Like any other aspect of Internet services, there is an increasing desire to improve the resilience of the DNS, and DNSSEC in particular. This is often implemented using multiple providers of the service where, in theory, operational incidents that may impact one provider would not impact all the other providers at the same time.

Signed zones should be no different to unsigned zones in terms of multiple providers, and they are if a pre-signed zone is passed to each provider to serve. However, as zones get larger and as responses are customized then there is a temptation to place the signer function into the responder, signing these responses on the fly. This has its problems with multiple providers, particularly when you would like to avoid messy processes to allow these providers to share a single zone signing key. The alternative is to allow each provider to use their own zone signing key and let them sign responses with their own key. This does not obviate the need for the multiple providers to inform each other of their respective ZSK, as the DNSKEY resource record is the one record where all the ZSKs need to be included. There are no tools out there to assist in automating this process of synchronizing across such DNS providers.
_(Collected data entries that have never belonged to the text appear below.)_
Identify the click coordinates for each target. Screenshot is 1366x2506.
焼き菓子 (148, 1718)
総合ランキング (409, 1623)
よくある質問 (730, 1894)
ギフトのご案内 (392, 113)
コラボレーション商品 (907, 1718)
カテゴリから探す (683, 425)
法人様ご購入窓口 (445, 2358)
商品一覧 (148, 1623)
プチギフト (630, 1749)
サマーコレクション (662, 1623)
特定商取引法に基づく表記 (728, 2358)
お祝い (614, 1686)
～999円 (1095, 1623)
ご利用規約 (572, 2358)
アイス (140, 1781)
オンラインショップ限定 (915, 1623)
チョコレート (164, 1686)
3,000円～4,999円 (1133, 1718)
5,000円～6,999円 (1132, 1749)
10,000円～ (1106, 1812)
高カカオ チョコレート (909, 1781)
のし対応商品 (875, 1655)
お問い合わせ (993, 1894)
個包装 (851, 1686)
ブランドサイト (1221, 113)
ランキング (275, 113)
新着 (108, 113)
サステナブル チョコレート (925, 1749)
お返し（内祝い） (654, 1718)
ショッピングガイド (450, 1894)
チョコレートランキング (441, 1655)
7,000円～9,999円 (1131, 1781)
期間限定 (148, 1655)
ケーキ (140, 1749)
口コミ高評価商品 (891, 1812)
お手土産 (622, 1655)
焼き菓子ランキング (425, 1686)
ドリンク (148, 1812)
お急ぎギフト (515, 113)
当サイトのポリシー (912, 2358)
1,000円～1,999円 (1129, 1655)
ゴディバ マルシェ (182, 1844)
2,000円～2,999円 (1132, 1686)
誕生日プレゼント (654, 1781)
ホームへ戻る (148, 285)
There are some related issues in this space, including the bootstrapping problem of transitioning a zone from unsigned to signed as it relates to the view from the parent zone. While various polling tools, such as CDS, are useful once a secure signed delegation has been set up, getting the initial state in place while avoiding the trust gap on first use remains an issue.

Domain verification

Getting a certificate from a CA through automated DNS-based domain verification has been an ad-hoc affair with each CA validator adopting its own challenge/response mechanism. There is a different set of strengths and weaknesses in these approaches and often the validator adopts a particular validation process to meet their particular requirements. (Try dig TXT bbc.com for a good example of the result of this diverse set of domain validation approaches.)

This appears to be an area that could benefit from further study, particularly in terms of the analysis of the various ways in which these systems can be attacked and subsequently to specify domain verification procedures that are robust and could be adopted by all. After all, isn’t this part of the role of technology standardization? Or doesn’t the IETF do that these days?
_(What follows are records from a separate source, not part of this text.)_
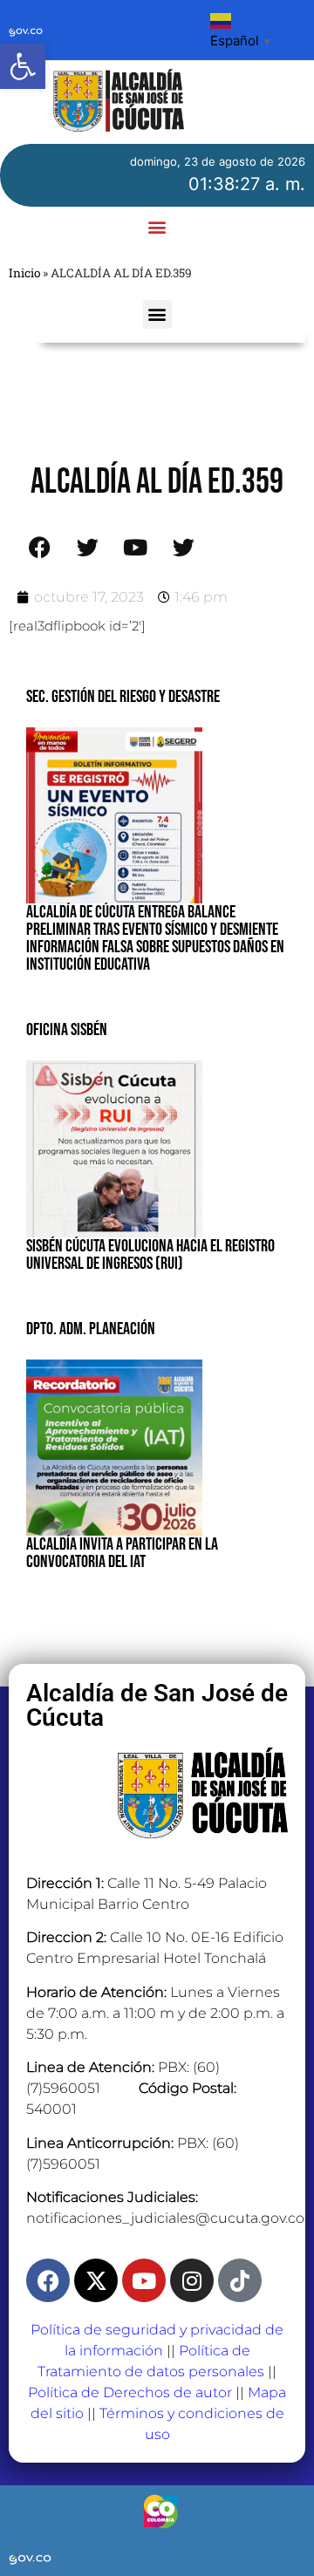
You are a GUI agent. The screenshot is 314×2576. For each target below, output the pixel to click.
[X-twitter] (96, 2280)
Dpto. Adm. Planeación (90, 1329)
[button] (22, 66)
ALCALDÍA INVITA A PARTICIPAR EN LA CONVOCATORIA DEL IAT (122, 1553)
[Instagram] (192, 2280)
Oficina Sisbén (66, 1029)
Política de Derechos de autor (130, 2392)
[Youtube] (144, 2280)
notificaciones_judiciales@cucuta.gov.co (165, 2218)
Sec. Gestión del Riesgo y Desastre (123, 696)
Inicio (24, 273)
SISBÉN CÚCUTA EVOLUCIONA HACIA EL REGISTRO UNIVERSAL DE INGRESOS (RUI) (150, 1255)
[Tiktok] (240, 2280)
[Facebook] (48, 2280)
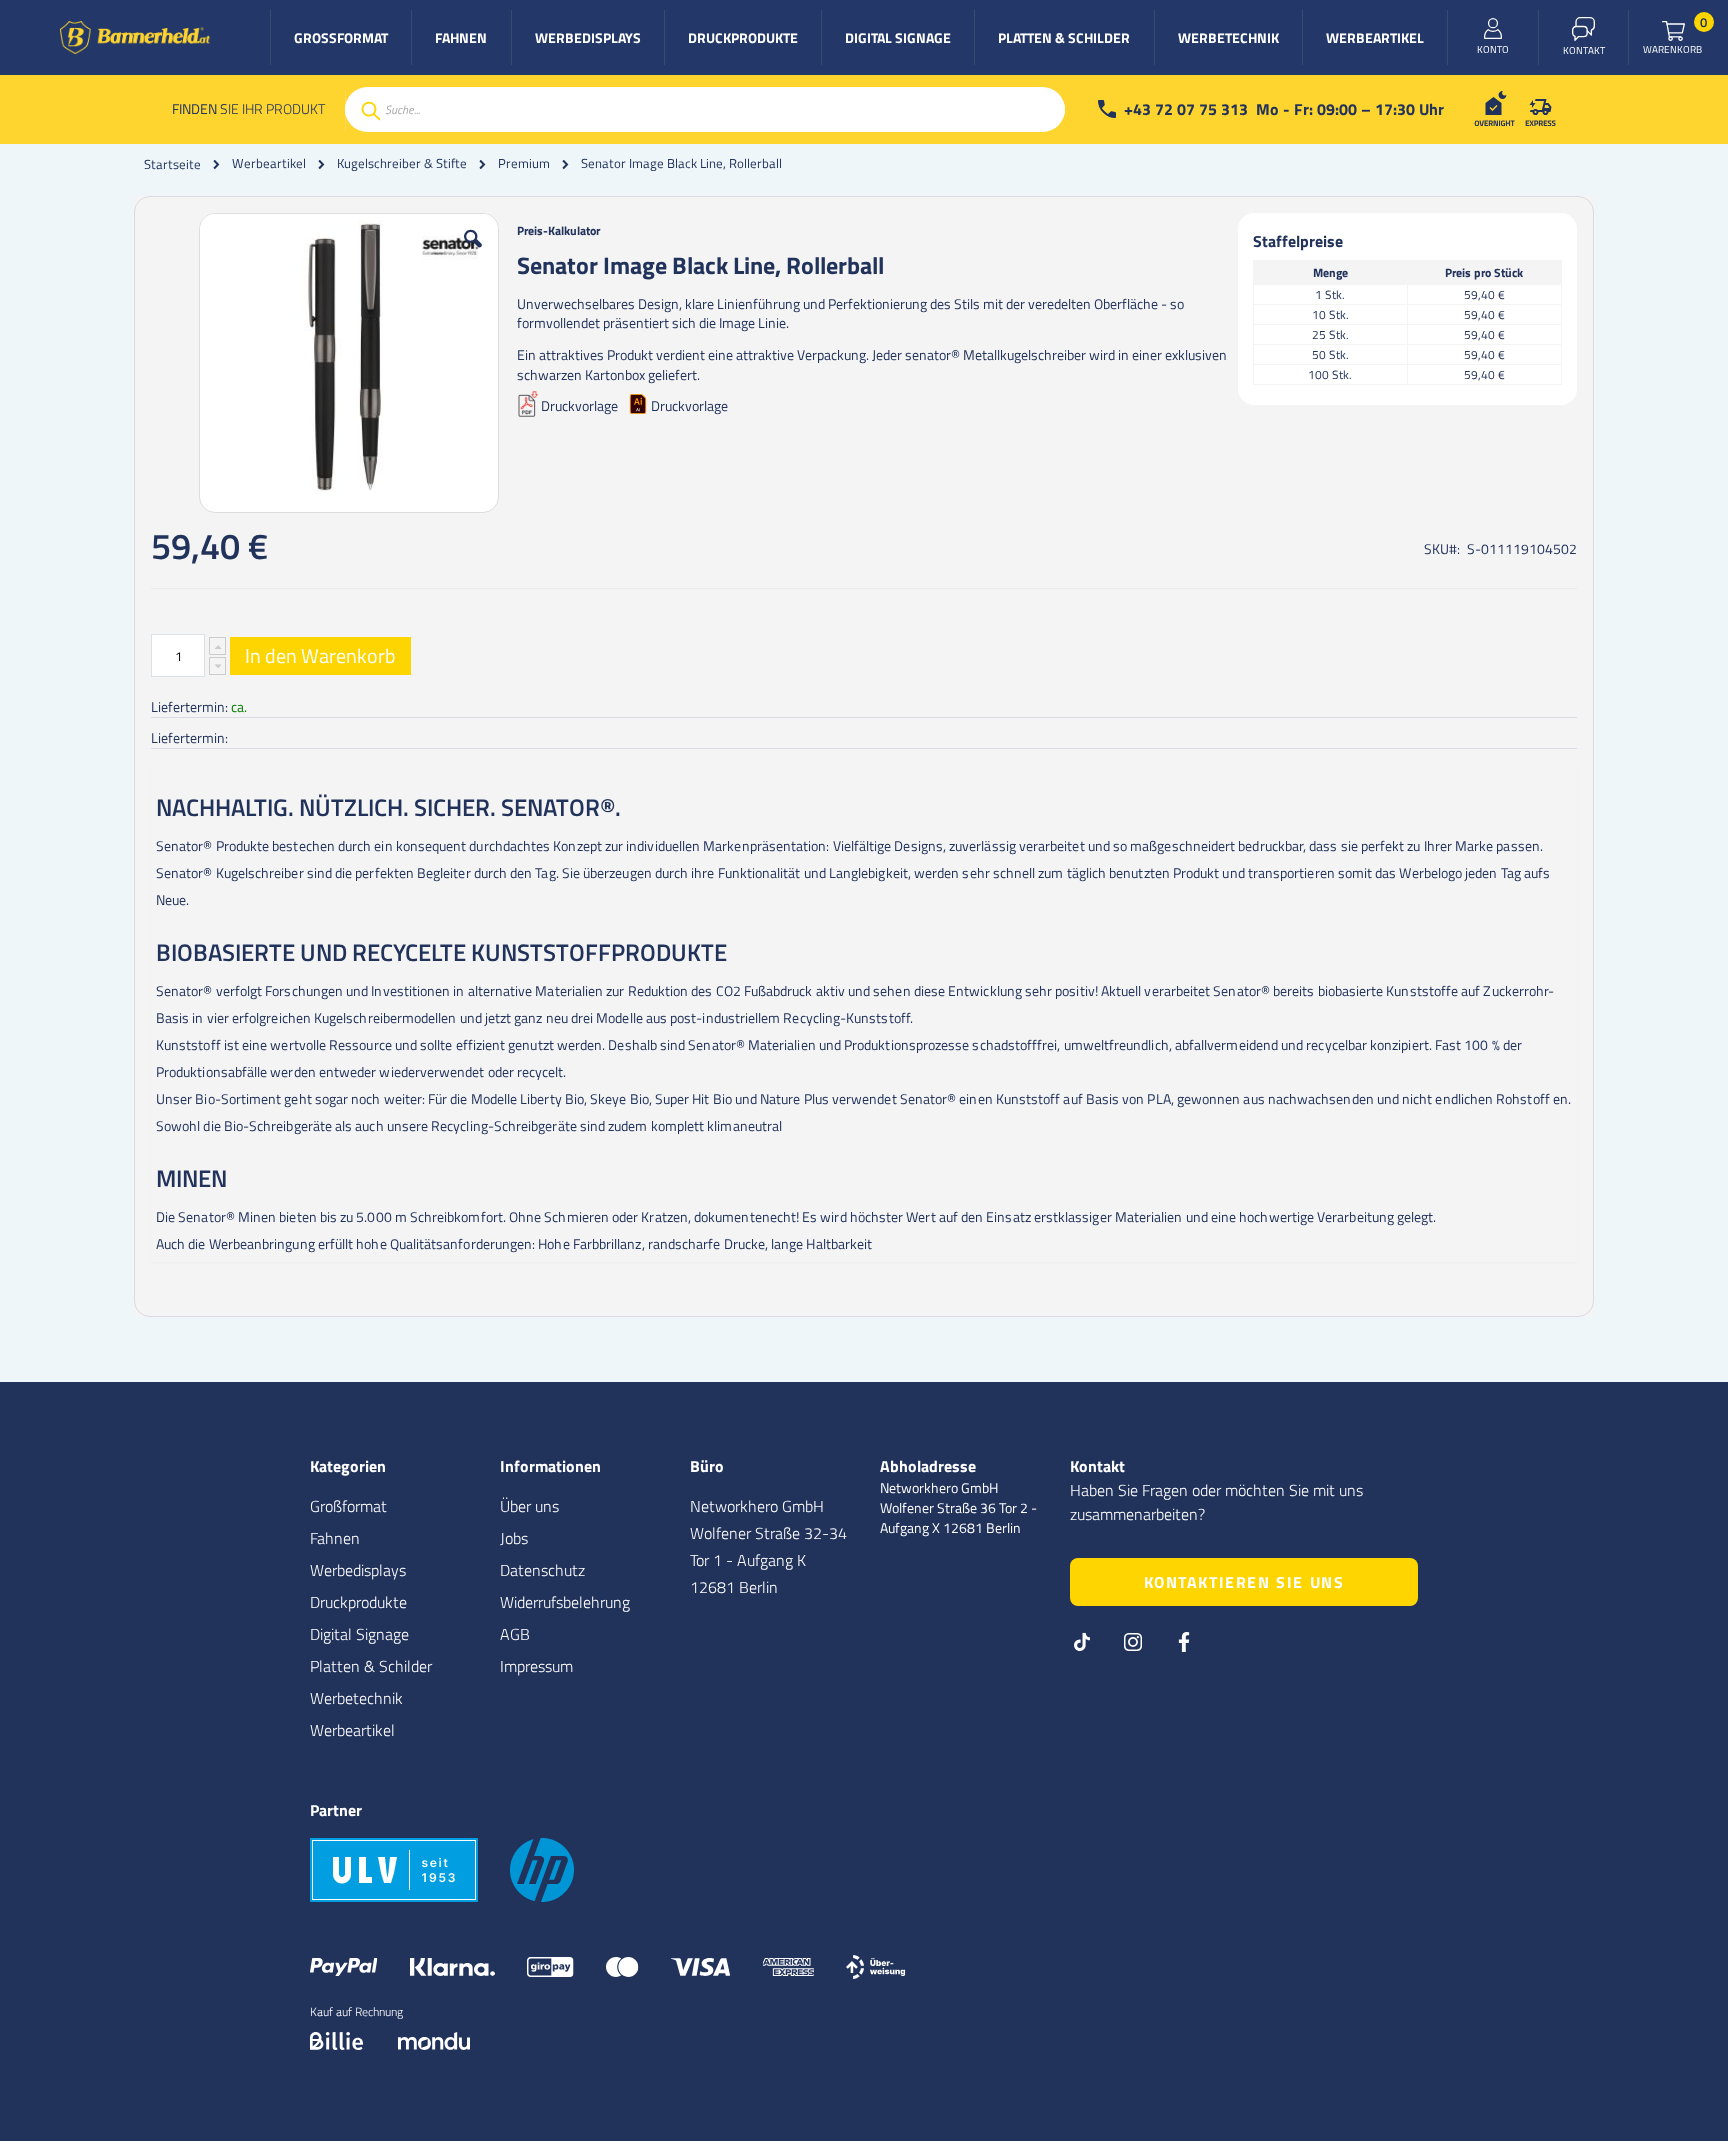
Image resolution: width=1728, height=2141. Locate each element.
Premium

Structured data for ‘DNS access denied’ error page

The DNS has been a somewhat terse protocol, particularly when things are not going as expected.

This work is proposing to add a commentary to a filtered DNS service that sends back an explanation as to why the query was filtered. There are some odd nuances here, particularly where a DNS resolver can intrude upon a DNS resolution request and place a message into the transaction that is passed back to the user.

This proposal appears to be some form of addendum to the extended error code work, but the ability for DNS middleware to convey messages to the end user raises some challenging questions.

One of the more fundamental questions concerns the design of the DNS resolution protocol, and the deliberate decision for the interactions within the DNS infrastructure to be entirely opaque to the original querier. So, why would an error message from some unknown source reporting some DNS error have any context and meaning to a user? When I look at the DNS queries my device emits, I can recognize only a tiny fraction of them as names I provided. The rest relate to the inner workings of these applications, and the device and an error message about a query I never knew I made seems entirely random to me!

I suspect that the deeper problem is this opacity in the operation of the DNS resolution protocol and the associated lack of diagnostics, and I suspect that opacity was a deliberate design decision at the time. I’m not sure that these efforts to retrospectively attach such a diagnostic function into the DNS is going to be a helpful change to the DNS environment. I’m more aligned to the thought that it isn’t.

DNS catalogue zones

This concerns the automation of zone provisioning between the zone administrator, and primary and secondary name servers. The capabilities include change of ownership of the zone, grouping a set of zones with particular properties, and serial number control.

All this points to emerging needs of role specialization and increasing centrality in the DNS infrastructure world and the need to automate the administrative actions associated with the operation of a zone across the various providers (primary and secondary servers).

I find it odd to hear the IETF decry this centrality as being harmful to the dispersed and decentralized model of the Internet, yet at the same time to see us quietly working on standard approaches to address the technology needs of centralized service orchestration. I guess we forgot how damaging it was for a standards body to have religious opinions, and the last time we tried this opinionated stance was in the collective refusal to standardize NATs and that didn’t stop NATs. It’s just turned NAT traversal into a convoluted guessing game! If we need tools to orchestrate name service provisioning, then let’s produce standards to allow these tools to interoperate well.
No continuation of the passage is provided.